Perl has a type checking hole thanks to references:

   use v5.16;
   
   package Foo {
      use Moo;
      use Types::Standard qw(ArrayRef Int);
      has numbers => (
         required => 1,
         is       => 'ro',
         isa      => ArrayRef[Int],
      );
   }
   
   my $foo = Foo->new( numbers => [1, 2, 3] );
   
   push @{ $foo->numbers }, "hi";   # this is allowed

The type constraint is only checked in the constructor and in writers/accessors.

Tying the array allows you to perform type checks and coercions on any new elements added to the array.
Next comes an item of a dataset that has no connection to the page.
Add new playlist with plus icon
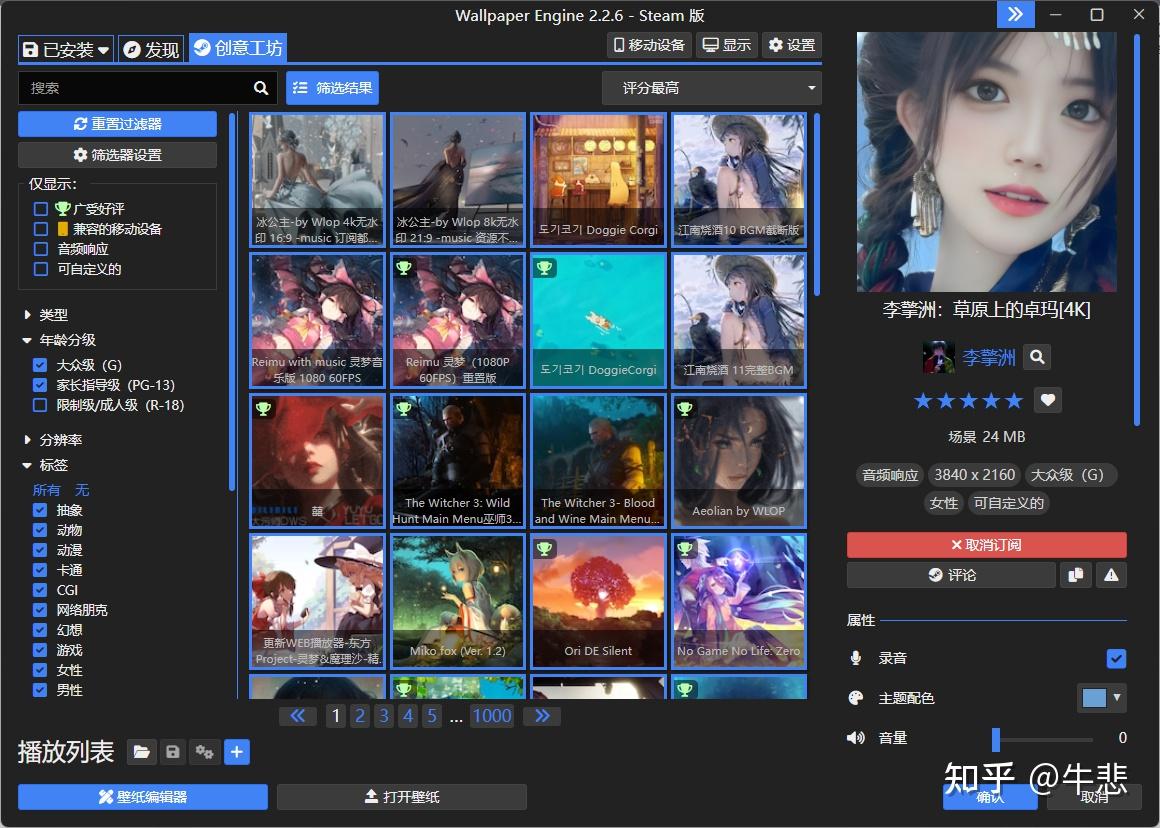point(237,753)

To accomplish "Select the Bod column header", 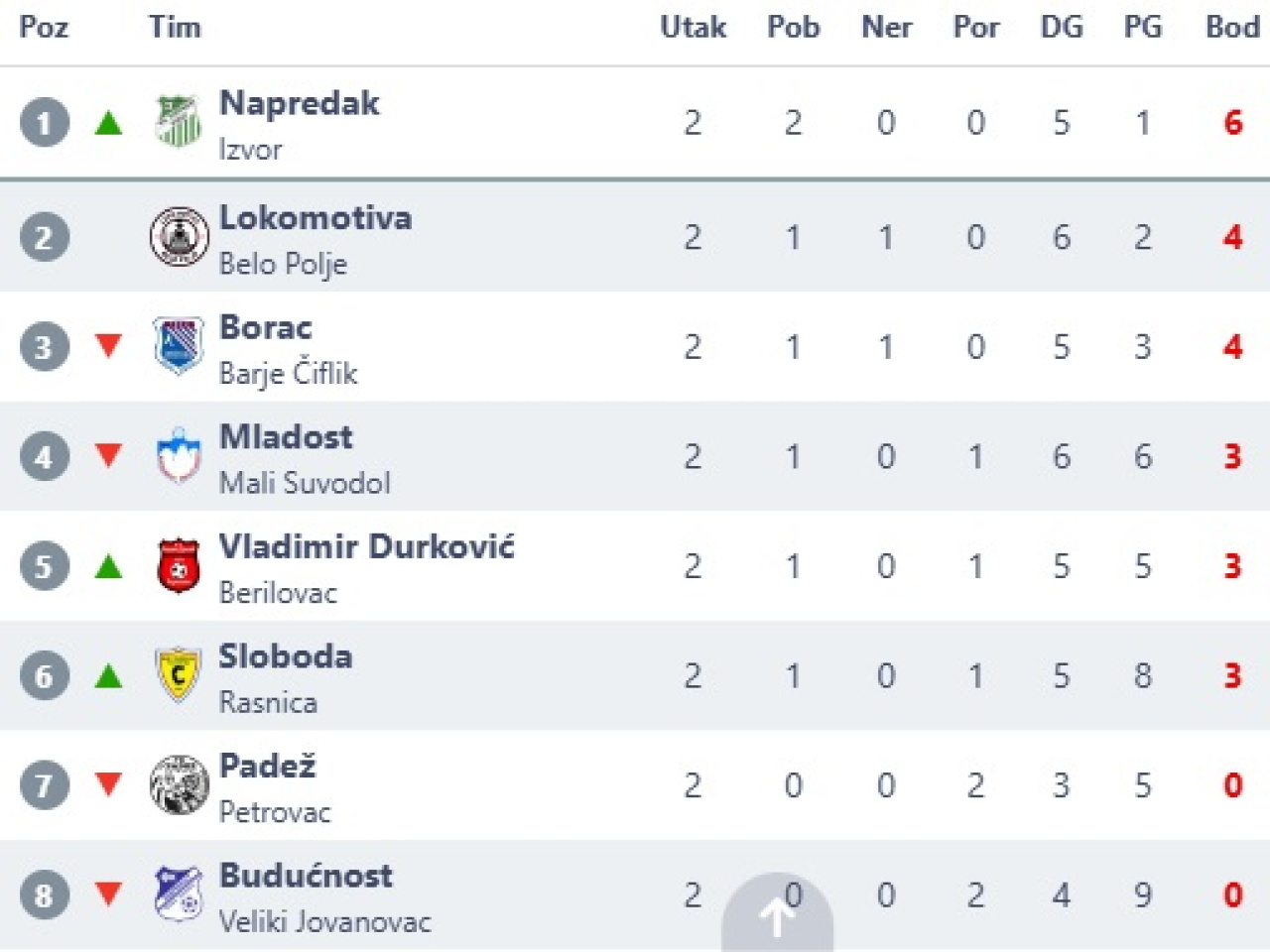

It's a use for trigger that doesn't suck!

   use v5.16;
   
   package Foo {
      use Moo;
      use Types::Standard qw(ArrayRef Int);
      has numbers => (
         required => 1,
         is       => 'ro',
         isa      => ArrayRef[Int],
         trigger  => sub { tie @{$_[1]}, Int },
      );
   }
   
   my $foo = Foo->new( numbers => [1, 2, 3] );
   
   push @{ $foo->numbers }, "hi";   # dies

With a little bit of work (okay, a lot!) it should be possible to even check deeply nested structures.

Performance

While effort has been made to optimize Type::Tie, tied variables are necessarily slower than untied ones.

If you have an array you want to make sure only contains integers, but you don't want to compromise on performance, you could enable the tie only when you run your test suite, and trust that your test suite will be enough to trigger any potential errors.

   use Types::Standard qw(Int);
   use Devel::StrictMode qw(STRICT);
   
   my @array_of_ints;
   tie @array_of_ints, Int if STRICT;
   
   ...;   # do stuff here

Devel::StrictMode is a module which exports a constant called STRICT which will be true if the PERL_STRICT, EXTENDED_TESTING, RELEASE_TESTING, or AUTHOR_TESTING environment variables is true, and false otherwise.